After months of testing, a surgical biopsy revealed that the tumor sampled was benign osteofibrous dysplasia – a type of non-cancerous tumor that in some cases develops into the aggressive cancer, adamantinoma, which invades the bone and muscle tissues of long limbs and if untreated it would lead to lung tumors. Fatality for adamantinoma once it reaches the lungs is about 80%. In 2004, the results were both good and bad – I was cancer free, but I would have to stop playing contact sports and other risky things I did like skateboarding and surfing. If the bone was to break – there was a high probability it couldn’t be put back together because of the internal damage from so many tumors. I would also need x-rays and CT scans every year for the rest of my life to check for adamantinoma in my legs and lungs. Relief doesn’t even begin to describe the gratitude I felt.

Seven long beautiful years go by. Studying biology in college occupied most of my time. I substituted new hobbies for old ones – snorkeling and kayaking instead of surfing, bicycling instead of skating, and I played sports on the weekends with friends only. I started creating more artwork. Volunteering for environmental groups became a big part of my life then. I didn’t even bother to get a driver’s license until I had my first son at 24 years of age. My feet took me everywhere and I’m grateful for every mile they treated me to.

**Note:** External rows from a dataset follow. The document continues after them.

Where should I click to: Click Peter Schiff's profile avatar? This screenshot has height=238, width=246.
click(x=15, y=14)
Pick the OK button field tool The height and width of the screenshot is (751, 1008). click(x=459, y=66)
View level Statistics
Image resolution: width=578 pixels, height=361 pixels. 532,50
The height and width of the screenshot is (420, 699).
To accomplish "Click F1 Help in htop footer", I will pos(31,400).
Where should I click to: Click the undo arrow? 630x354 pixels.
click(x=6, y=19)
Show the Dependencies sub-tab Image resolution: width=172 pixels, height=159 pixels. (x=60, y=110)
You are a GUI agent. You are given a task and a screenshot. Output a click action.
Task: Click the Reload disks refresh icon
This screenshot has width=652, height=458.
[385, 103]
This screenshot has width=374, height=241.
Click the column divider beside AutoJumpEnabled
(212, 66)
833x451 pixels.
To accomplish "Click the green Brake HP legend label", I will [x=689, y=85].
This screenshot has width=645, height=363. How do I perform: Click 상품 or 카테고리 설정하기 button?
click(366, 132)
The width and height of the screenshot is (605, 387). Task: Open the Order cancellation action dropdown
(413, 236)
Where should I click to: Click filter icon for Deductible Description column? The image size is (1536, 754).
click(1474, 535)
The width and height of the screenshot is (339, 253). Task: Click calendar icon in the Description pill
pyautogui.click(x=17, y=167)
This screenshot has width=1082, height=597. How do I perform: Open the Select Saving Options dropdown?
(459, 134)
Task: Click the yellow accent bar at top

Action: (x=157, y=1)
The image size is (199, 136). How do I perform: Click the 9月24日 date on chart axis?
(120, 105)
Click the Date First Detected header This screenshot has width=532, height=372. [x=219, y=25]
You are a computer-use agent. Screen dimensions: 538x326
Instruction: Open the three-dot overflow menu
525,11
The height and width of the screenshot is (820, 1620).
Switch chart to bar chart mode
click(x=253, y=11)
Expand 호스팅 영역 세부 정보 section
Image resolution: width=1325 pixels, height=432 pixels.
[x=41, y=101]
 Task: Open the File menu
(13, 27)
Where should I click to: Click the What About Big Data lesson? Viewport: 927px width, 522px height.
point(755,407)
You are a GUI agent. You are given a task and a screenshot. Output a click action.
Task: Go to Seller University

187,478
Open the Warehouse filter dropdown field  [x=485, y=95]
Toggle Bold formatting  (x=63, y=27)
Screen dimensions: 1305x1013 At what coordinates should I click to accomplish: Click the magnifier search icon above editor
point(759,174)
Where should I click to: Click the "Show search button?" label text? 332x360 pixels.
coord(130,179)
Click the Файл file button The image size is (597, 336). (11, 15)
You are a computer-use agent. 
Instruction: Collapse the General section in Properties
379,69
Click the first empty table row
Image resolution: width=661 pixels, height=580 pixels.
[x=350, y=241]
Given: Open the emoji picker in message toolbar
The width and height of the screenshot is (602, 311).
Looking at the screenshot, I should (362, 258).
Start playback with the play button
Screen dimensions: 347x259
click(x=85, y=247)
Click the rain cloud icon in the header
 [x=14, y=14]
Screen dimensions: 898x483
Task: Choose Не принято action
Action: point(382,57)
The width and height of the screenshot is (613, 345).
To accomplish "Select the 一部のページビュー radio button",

Two weeks into grieving the loss of my firstborn in 2011, my tests results came back for my annual check-up. On the x-ray, one of the tumors had started migrating into the surrounding muscle tissue. A deep depression became bottomless, I was spiraling out of control. I almost didn’t go to my appointments the week my firstborn died, I didn’t care about anything except sleeping and avoiding every person who tried to comfort me. During my follow-up visit for a CT scan and an MRI, I was given a pregnancy test.

To complicate the story even further, it was positive. I did not get my scans done that day. My doctor asked me what I was going to do – if I carried the baby, I may risk my life and the life of my unborn. If I chose to terminate the pregnancy, I could start treatment right away that may or may not include chemo, which could make conceiving and having a healthy baby complicated, if not impossible, but my survival odds would be much better.

When you lose a child, such a huge part of your heart dies and the rest of it wants to follow. Then, you find out you may be dying and a part of you is grateful that you may finally be reunited with the only true love you’ve ever known. When all hope is lost and you’re content with letting the demon take you, a little miracle happens, someone still needs you here that outshines every other person in your life… and you’ve never even met them yet.

I took my chances and we both won. Nine months later, Max was born and I was in Miami for testing the following week. There were no tumors in my lungs, therefore chemo and radiation were not to be part of my treatment plan which meant more than likely I wasn’t going to die any time soon but the biopsy was positive for adamantinoma. Within 5 weeks of my son’s birth, a donor was found and I was in surgery. My entire shin bone from knee to ankle with the exclusion of the joints was removed and replaced with a cadaver bone, secured with several screws and a titanium rod. I thought I had known pain before, but that moment I woke up in recovery, I was taught what true pain really is.

At first I looked at my scar from knee to ankle as very disfiguring, I wouldn’t show my lower limbs at all. Having been humbled and realizing how powerful I was, I now wear my scar like armor. It reminds me every day how lucky I am to be alive, and my healthy boy was the icing on the cake. Nothing else mattered, petty everyday things melted away and I finally found gratitude in simplicity. The doctors may have saved my life, but my son saved my soul.

Almost 4 years post-op and cancer-free, I am about to apply for medical school because I can think of no better way make a difference like the doctors at University of Miami who saved my life and limb. To this day, I have not let my “disability” stop me from living out my dreams. I spent a year on crutches learning how to walk again and I’ll probably never reach 100% functionality, but that doesn’t mean I will ever slow down. Not until I find ways to help modern science figure out how to prevent this from happening to others.